§ **To do**
Retype the part of the summary on quantile regression-based polygenic risk scores that lies between "Purpose of the" and "complex genetic architectures.", inclusive.

§ **Extract provided**
▼

Purpose of the Study:

  • To introduce a novel quantile regression-based polygenic risk score (QPRS) method.
  • To address the limitations of conventional PRSs in capturing complex genetic architectures.
  • To enhance the predictive performance of PRSs by modeling quantile-specific genetic influences.

Main Methods:

  • Developed a quantile regression-based PRS (QPRS) framework.
  • Utilized multiple quantile-specific genetic scores as covariates for improved prediction.
  • Evaluated QPRS performance using simulations and real-world data from the Korea Genome and Epidemiology Study.

Main Results:

  • Simulations showed QPRS significantly reduced mean squared error compared to linear PRSs, especially with variance quantitative trait loci and outliers.
  • Real-data analysis demonstrated consistent predictive performance improvements for continuous (triglycerides, glucose) and binary (diabetes) outcomes.
  • QPRS effectively models genetic influences across different phenotype quantiles, enhancing predictive power.

Conclusions:

  • QPRS offers a more robust and accurate approach to polygenic risk prediction than conventional methods.
  • The method is particularly beneficial for phenotypes with skewed distributions or complex genetic effects.
  • QPRS enhances the utility of genetic information for predicting disease risk and continuous traits.

▲

§ **Excerpted data**
▼

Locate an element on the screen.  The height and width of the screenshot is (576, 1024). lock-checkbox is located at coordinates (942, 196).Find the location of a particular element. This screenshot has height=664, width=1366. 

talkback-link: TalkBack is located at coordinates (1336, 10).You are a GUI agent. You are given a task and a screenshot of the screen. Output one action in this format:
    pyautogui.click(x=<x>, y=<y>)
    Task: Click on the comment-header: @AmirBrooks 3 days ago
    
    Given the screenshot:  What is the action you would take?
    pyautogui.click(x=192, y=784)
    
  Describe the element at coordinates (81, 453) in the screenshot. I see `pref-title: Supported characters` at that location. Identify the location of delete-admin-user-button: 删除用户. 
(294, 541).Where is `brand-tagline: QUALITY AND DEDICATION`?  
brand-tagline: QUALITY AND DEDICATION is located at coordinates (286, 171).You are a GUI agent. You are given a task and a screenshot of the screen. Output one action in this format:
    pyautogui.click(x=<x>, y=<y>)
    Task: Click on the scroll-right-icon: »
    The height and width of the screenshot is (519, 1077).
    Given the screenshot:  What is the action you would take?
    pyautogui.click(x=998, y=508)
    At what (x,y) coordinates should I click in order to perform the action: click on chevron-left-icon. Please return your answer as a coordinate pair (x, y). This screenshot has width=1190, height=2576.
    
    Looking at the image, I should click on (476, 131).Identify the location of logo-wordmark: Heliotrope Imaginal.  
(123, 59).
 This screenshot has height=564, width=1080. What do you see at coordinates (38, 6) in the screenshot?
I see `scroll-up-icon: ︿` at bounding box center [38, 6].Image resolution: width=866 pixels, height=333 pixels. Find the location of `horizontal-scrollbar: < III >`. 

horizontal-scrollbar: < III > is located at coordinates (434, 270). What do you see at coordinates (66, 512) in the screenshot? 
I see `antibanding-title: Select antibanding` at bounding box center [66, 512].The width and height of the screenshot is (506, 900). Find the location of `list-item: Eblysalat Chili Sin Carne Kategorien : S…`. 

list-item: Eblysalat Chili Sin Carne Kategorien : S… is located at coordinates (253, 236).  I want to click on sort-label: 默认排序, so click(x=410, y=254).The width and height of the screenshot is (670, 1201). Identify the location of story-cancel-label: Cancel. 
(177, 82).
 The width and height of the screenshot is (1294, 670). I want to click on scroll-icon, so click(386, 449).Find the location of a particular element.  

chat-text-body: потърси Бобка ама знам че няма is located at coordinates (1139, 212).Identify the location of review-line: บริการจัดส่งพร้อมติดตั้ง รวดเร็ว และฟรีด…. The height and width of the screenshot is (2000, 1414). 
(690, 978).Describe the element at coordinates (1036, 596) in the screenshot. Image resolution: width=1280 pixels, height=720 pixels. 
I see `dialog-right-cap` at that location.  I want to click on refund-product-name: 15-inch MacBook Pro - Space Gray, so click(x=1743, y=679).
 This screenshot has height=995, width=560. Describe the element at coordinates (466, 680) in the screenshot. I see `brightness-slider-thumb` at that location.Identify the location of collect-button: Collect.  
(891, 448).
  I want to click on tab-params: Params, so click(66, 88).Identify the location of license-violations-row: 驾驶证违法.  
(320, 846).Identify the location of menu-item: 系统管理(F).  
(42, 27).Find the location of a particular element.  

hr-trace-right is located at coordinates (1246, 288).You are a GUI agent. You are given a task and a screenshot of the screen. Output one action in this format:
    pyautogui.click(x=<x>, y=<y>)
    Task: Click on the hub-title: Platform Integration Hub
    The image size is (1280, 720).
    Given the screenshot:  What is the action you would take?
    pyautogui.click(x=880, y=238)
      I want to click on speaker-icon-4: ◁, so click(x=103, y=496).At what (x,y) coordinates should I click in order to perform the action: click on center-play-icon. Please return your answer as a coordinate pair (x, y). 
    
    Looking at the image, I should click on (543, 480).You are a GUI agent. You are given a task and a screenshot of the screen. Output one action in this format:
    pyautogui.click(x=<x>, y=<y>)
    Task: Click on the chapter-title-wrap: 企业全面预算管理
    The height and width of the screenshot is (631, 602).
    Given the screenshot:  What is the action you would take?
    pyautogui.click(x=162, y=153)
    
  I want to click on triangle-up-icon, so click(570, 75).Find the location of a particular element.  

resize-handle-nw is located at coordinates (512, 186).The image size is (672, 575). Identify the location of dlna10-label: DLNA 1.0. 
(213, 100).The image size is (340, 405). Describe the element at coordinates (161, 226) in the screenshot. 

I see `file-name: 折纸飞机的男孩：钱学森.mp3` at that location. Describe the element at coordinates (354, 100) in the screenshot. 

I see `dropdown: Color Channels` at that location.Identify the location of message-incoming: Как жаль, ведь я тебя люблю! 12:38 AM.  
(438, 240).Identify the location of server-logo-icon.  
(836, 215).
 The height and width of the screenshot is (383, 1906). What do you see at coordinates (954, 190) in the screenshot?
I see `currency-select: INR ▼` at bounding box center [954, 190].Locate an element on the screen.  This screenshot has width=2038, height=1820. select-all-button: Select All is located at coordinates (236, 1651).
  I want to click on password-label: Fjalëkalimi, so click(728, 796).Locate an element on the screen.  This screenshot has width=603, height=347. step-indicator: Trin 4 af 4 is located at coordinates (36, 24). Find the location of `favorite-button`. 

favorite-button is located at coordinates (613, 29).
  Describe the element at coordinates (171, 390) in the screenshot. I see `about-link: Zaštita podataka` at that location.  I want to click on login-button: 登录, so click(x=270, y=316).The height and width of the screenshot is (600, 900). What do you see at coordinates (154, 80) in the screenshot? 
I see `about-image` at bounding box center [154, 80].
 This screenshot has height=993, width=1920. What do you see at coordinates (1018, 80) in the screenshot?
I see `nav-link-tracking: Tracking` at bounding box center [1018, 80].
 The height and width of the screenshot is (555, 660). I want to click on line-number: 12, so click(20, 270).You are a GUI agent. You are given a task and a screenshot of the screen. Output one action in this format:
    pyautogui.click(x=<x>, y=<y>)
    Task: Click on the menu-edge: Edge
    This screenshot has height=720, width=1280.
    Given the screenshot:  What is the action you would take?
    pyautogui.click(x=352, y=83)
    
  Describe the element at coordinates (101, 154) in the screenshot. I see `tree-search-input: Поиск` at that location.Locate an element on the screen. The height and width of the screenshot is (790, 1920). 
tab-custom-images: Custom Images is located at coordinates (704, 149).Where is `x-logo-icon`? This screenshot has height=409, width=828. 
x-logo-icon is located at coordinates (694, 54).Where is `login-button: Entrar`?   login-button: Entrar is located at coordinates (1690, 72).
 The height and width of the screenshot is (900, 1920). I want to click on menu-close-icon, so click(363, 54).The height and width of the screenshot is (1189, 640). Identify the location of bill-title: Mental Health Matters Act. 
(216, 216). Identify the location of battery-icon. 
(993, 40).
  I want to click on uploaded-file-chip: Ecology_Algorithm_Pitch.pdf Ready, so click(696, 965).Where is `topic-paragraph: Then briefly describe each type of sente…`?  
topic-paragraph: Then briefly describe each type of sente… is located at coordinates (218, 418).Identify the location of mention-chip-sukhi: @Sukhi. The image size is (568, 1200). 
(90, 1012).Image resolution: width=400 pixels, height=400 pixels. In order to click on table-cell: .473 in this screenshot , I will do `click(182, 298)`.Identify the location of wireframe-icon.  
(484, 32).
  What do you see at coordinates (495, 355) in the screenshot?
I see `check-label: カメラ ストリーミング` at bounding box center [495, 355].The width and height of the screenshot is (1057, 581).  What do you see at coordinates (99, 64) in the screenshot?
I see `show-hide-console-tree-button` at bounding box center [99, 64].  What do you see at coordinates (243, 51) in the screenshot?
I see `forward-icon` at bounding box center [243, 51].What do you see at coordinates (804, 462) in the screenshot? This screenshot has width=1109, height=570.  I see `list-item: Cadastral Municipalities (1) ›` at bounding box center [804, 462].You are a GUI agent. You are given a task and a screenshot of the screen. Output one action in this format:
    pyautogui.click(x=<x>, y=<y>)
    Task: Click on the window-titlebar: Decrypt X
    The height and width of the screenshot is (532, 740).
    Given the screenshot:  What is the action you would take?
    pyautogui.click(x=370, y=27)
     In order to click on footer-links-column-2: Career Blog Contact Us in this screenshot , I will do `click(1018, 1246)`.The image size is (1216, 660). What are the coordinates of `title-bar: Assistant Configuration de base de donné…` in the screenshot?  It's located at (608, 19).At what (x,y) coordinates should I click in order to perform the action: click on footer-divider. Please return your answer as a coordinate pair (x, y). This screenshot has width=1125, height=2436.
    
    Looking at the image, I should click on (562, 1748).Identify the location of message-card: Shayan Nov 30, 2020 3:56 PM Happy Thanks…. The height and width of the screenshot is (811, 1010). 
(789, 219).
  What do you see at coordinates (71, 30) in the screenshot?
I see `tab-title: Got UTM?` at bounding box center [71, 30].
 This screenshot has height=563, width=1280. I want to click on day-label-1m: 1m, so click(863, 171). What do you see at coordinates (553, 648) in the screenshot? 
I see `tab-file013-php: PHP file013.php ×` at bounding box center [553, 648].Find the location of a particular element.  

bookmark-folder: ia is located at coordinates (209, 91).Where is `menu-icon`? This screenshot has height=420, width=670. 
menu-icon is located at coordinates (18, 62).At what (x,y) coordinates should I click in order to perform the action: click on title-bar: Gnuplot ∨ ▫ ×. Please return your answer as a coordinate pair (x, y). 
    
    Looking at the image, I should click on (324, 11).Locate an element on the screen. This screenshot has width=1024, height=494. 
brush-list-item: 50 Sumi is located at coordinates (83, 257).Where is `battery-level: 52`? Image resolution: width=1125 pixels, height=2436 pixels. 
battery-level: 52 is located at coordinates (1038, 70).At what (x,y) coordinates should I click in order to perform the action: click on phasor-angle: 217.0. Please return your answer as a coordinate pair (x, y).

▲

§ **Output of the exercise**
Purpose of the Study:

  • To introduce a novel quantile regression-based polygenic risk score (QPRS) method.
  • To address the limitations of conventional PRSs in capturing complex genetic architectures.